> SET PROBLEM
Which rows contain the word "width"? Select those rows and copy each one in full.
━━━ RECORDS PROVIDED
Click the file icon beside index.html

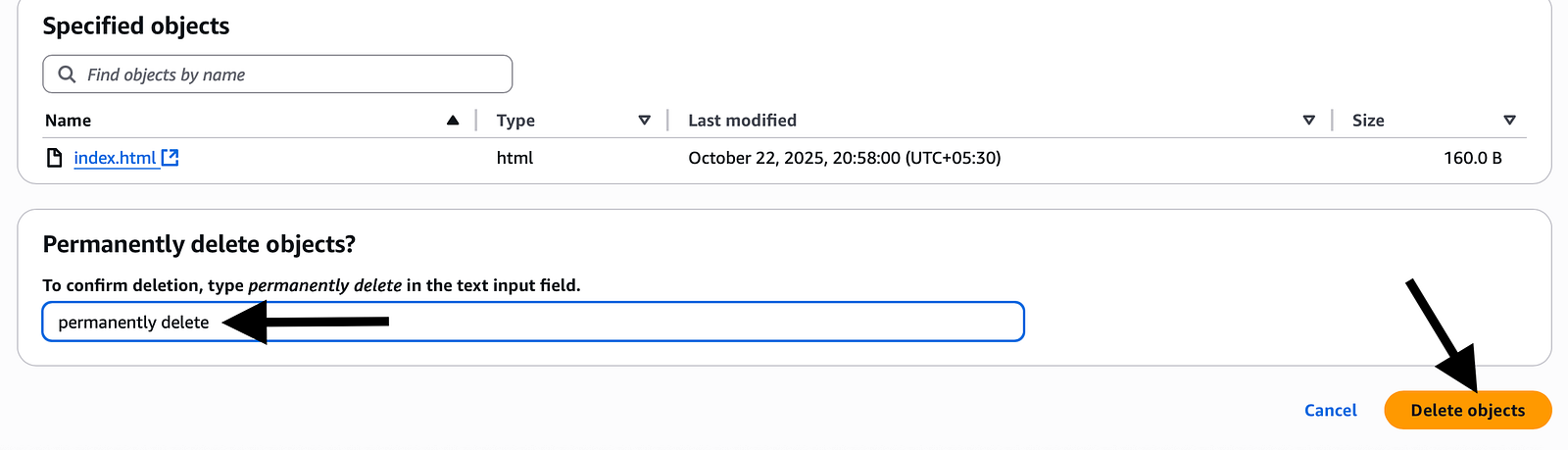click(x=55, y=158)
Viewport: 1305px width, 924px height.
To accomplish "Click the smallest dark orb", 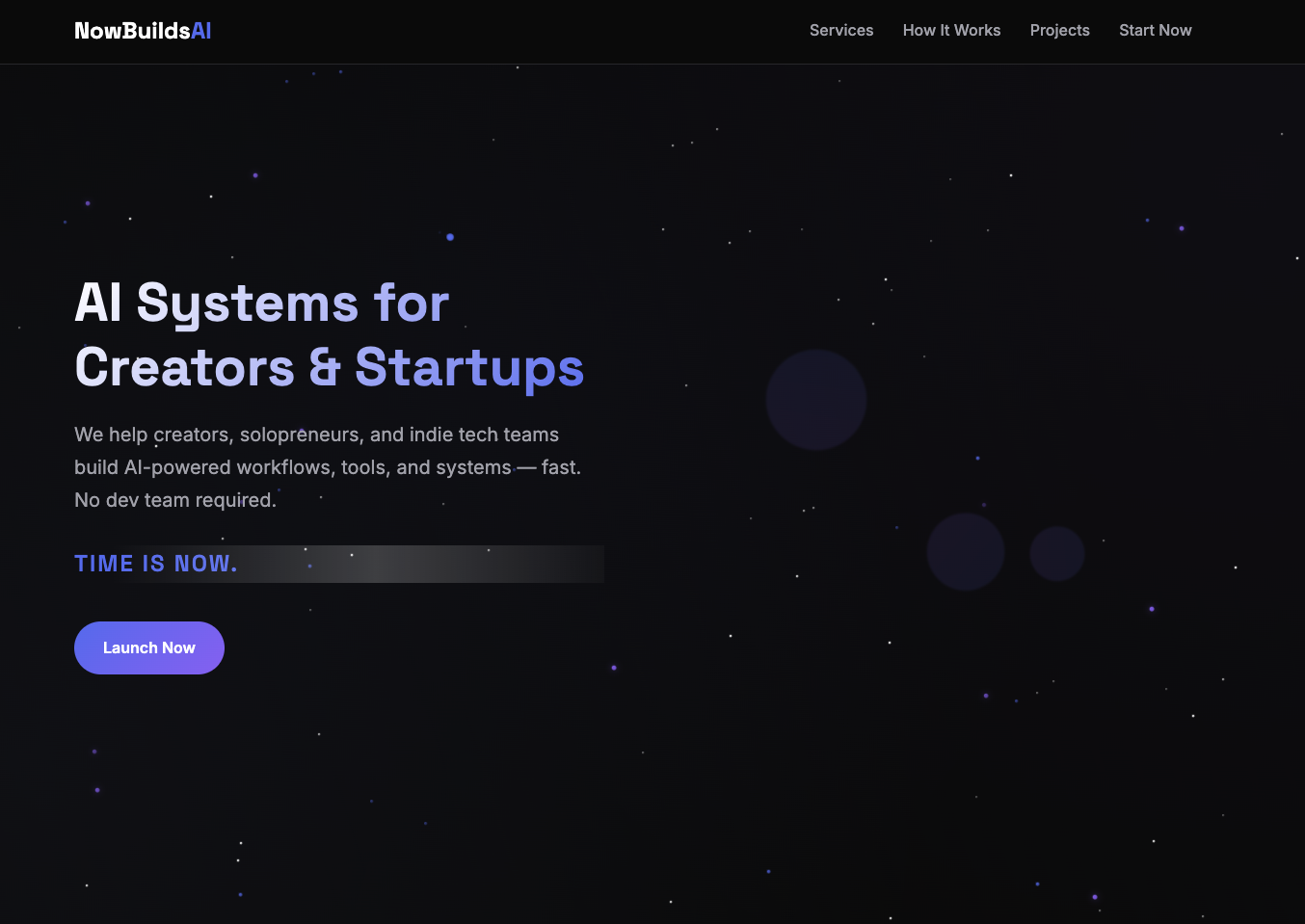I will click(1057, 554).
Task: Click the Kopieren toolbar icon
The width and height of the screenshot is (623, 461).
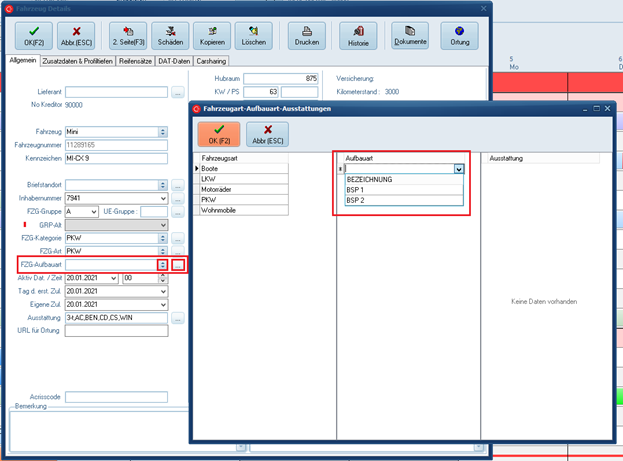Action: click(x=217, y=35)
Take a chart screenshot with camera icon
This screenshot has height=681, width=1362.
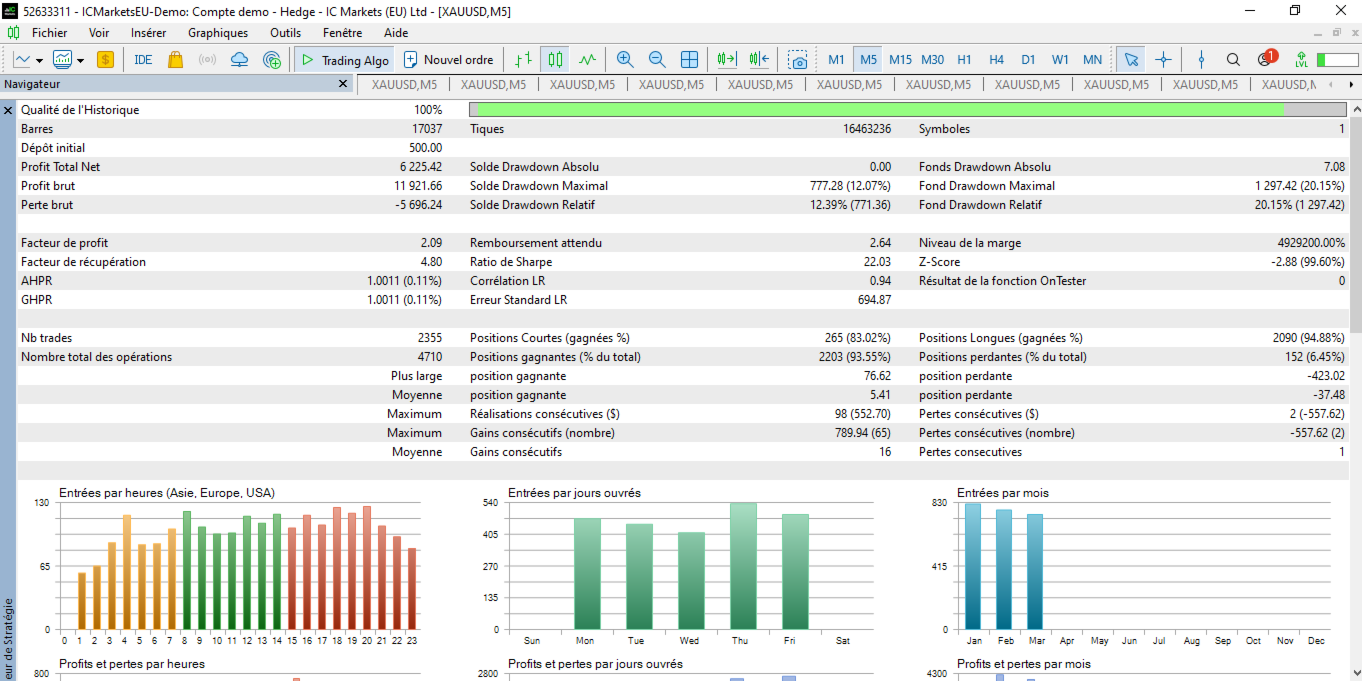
━━━━━━
> OUTPUT BELOW
Viewport: 1305px width, 924px height.
The width and height of the screenshot is (623, 461).
This screenshot has height=681, width=1362.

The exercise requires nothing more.